1665~1734年 江戸時代の商人。架空の人物ともいわれるが、実在したとされている。紀州湯浅(和歌山県有田郡湯浅町)の出身。その後江戸に住む。

解説

みかんを紀州から江戸に船で運んだ伝説が有名。ある年みかんが豊作で安値となってしまう。一方、正月が近いが船がしけででれず、江戸でみかんが品薄になっていた。江戸ではみかんをまく「吹子(ふいご)まつり」というお祭りがあり、みかんが高騰。それに気づいた紀伊国屋文左衛門は安くみかんを買い占め、家の古い船で江戸に運び富を得ることに成功する。さらには帰りの船には塩鮭をのせ、帰路でも大きな利益を得た。そのとき運んだみかんは紀州みかんで、現在普及している温州みかんとは異なる品種。

その後は江戸での住宅事情に目をつけて材木問屋を始めた。江戸では火事が起こりやすく、材木の需要が高まり、かなりの富を得た。鋳銭業に手を出すが失敗に終わり、晩年はさみしく過ごしたといわれるが、実際はかなりの資産があったこともうかがえる。

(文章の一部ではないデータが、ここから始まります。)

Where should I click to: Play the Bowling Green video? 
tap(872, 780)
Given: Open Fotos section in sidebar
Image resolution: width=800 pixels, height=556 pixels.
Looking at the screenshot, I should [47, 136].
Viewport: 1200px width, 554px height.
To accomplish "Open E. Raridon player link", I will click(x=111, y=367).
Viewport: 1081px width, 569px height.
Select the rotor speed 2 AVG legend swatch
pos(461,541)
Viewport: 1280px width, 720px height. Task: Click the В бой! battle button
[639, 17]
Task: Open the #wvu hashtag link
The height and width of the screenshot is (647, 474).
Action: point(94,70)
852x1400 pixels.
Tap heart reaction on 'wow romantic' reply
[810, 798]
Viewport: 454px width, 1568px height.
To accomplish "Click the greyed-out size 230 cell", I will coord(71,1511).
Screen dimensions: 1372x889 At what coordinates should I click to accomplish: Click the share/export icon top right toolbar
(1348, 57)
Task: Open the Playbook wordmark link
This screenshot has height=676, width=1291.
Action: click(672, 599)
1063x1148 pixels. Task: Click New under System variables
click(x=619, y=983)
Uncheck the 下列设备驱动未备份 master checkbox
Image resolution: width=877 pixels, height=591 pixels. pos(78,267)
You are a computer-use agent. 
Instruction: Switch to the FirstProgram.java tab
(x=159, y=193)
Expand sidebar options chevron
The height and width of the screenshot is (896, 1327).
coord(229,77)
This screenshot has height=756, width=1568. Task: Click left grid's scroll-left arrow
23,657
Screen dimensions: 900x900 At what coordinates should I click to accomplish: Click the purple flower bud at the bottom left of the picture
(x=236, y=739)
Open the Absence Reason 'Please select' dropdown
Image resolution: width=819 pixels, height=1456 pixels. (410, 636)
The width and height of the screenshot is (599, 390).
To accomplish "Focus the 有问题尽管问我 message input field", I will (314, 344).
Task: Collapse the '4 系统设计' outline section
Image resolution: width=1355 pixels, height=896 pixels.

みかん船伝説は、歌にも残り「沖の暗いのに白帆が見ゆる、あれは紀ノ国みかん船」という歌詞がある。
歌謡浪曲「豪商一代 紀伊国屋文左衛」(島津亜矢)にも扱われている。

紀伊国屋文左衛門の生誕地は、和歌山県有田郡湯浅町別所といわれており、同住所の勝楽寺には松下幸之助が奉納した紀文碑がある。紀文は紀伊国屋文左衛門が略してそう呼ばれていたため。

和歌山県海南市下津には、みかんを積んだ船が出た港として、紀伊国屋文左衛門船出の碑がある。

東京深川の成等院には、紀伊国屋文左衛門のものと言われているお墓があるが、真偽は不明。位牌は和歌山県有田郡湯浅町の勝楽寺にある。